Sampai A Shun bisa memainkan seni ini di depan penonton menjadi pertanyaan besar pula bagi dirinya. “Entah apa yang dipikirkan guru saya sehingga memperbolehkan saya memainkannya di depan publik. Kemungkinan besar karena dia memandang bahwa saya ‘bisa’ melakukannya,” paparnya.
‘Bisa’ di sini dimaknai sebagai orang yang mampu menjaga seni China kuno ini dengan baik. Bukan sekadar pamer tetapi turut melestarikannya. Tidak dipertontonkan di sembarang tempat dan acara tertentu.
Kostum pun harganya sangat mahal, mencapai Rp 50 juta lebih. Itu belum termasuk topeng. Banyak teman A Shun yang berpendapat kalau dia nekat. “Mereka bilang uang sebegitu besar lebih baik untuk membeli barang lain atau makanan,” imbuh A Fu, asisten A Shun.
Para pemain Bian Lian menggunakan topeng beraneka warna dan karakter. Setiap topeng mewakili satu karakter tokoh atau binatang. Tentu saja, mereka harus mengenal setiap karakter yang dimainkannya dengan baik karena akan mempengaruhi bentuk gerakan yang dilakukan.

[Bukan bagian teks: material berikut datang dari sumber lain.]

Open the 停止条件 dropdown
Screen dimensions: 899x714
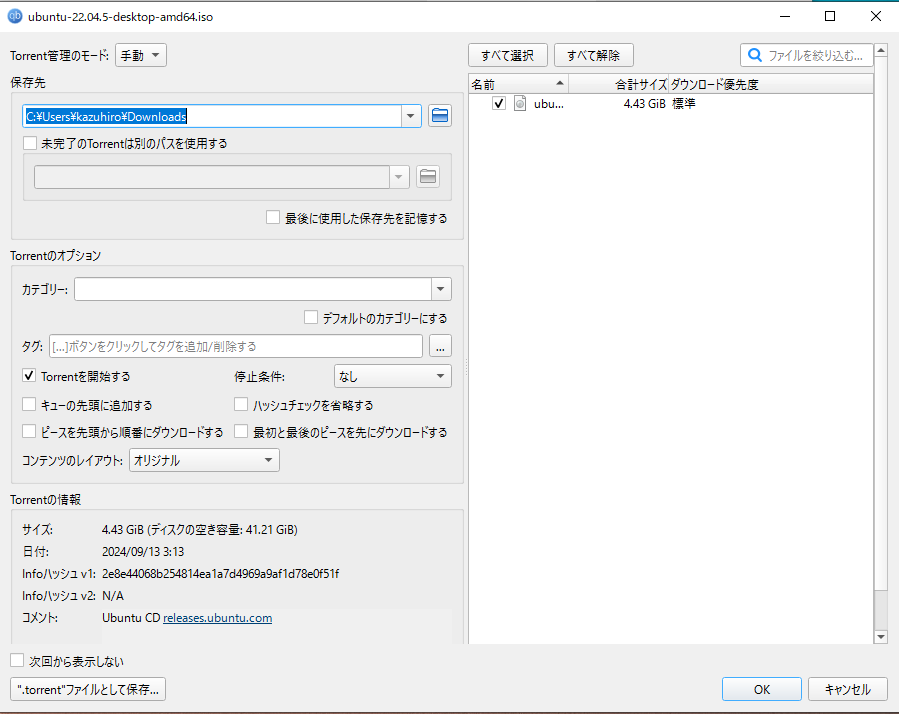[392, 377]
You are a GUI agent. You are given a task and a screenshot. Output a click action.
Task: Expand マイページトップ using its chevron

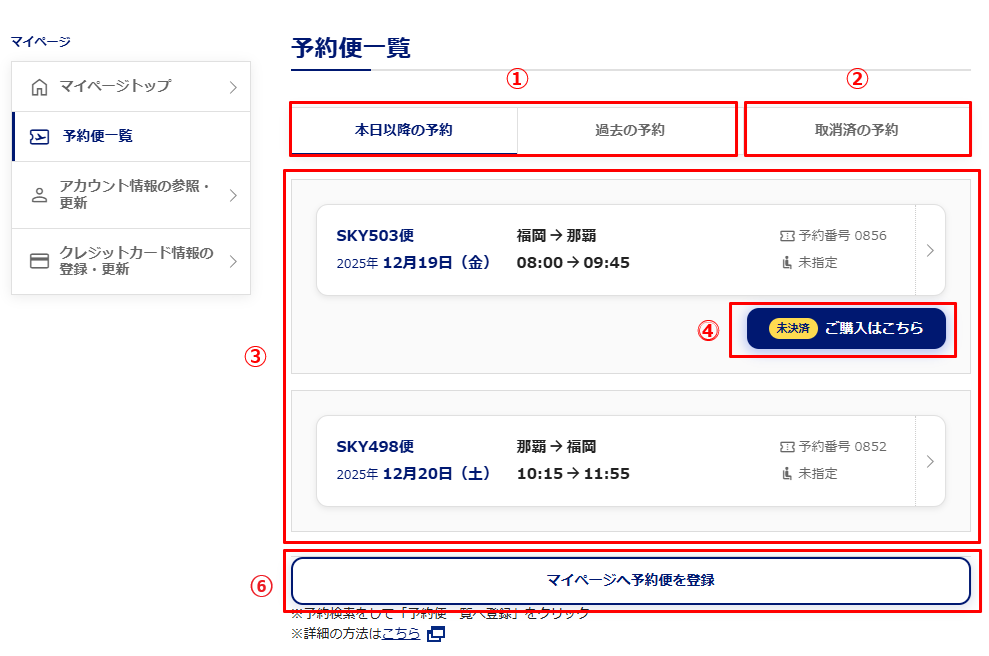pyautogui.click(x=233, y=87)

Konon, Bian Lian menjadi tontonan khusus bagi keluarga raja yang berkuasa di daratan China. Pemainnya adalah satu keluarga yang menekuni opera kuno di China. Kemudian, secara turun temurun seni ini diwariskan hingga terbagi menjadi tiga aliran.
A Shun mengatakan dia diberi kesempatan belajar teknik free style oleh gurunya karena dia mempunyai latar belakang Wushu. “Guru saya memberi satu orang satu style untuk dipelajari. Dia bilang jurus atau gaya permainan tidak akan habis meskipun kehidupan berakhir,” ungkap lelaki yang sudah 15 tahun lebih menguasai Wushu ini.
Selain lelaki, pemain Bian Lian perempuan juga ada. Perbedaan terletak pada desain topeng yang hanya separo bagian wajah saja. Pemain Bian Lian di Surabaya lainnya hanya satu orang yang diketahui A Shun. “Saya tahu dia, dia tidak tahu saya,” ucapnya. Hal itu diketahuinya dalam suatu pertandingan Wushu.
A Shun sendiri bergabung komunitas Bian Lian di Jakarta yang anggotanya 10 orang. Menurutnya, di seluruh Indonesia pemain Bian Lian berkisar pada angka tersebut. Dalam setahun ini dia sudah tampil enam kali.
A Fu menambahkan murid Bian Lian tidak terbatas pada orang keturunan China, orang Barat juga ada yang belajar. Bian Lian akan ditampilkan pada perayaan Tahun Baru Imlek 2565 di Diamond Ballroom, Hotel Swiss-Belinn Manyar Surabaya, pada 30 Januari 2014.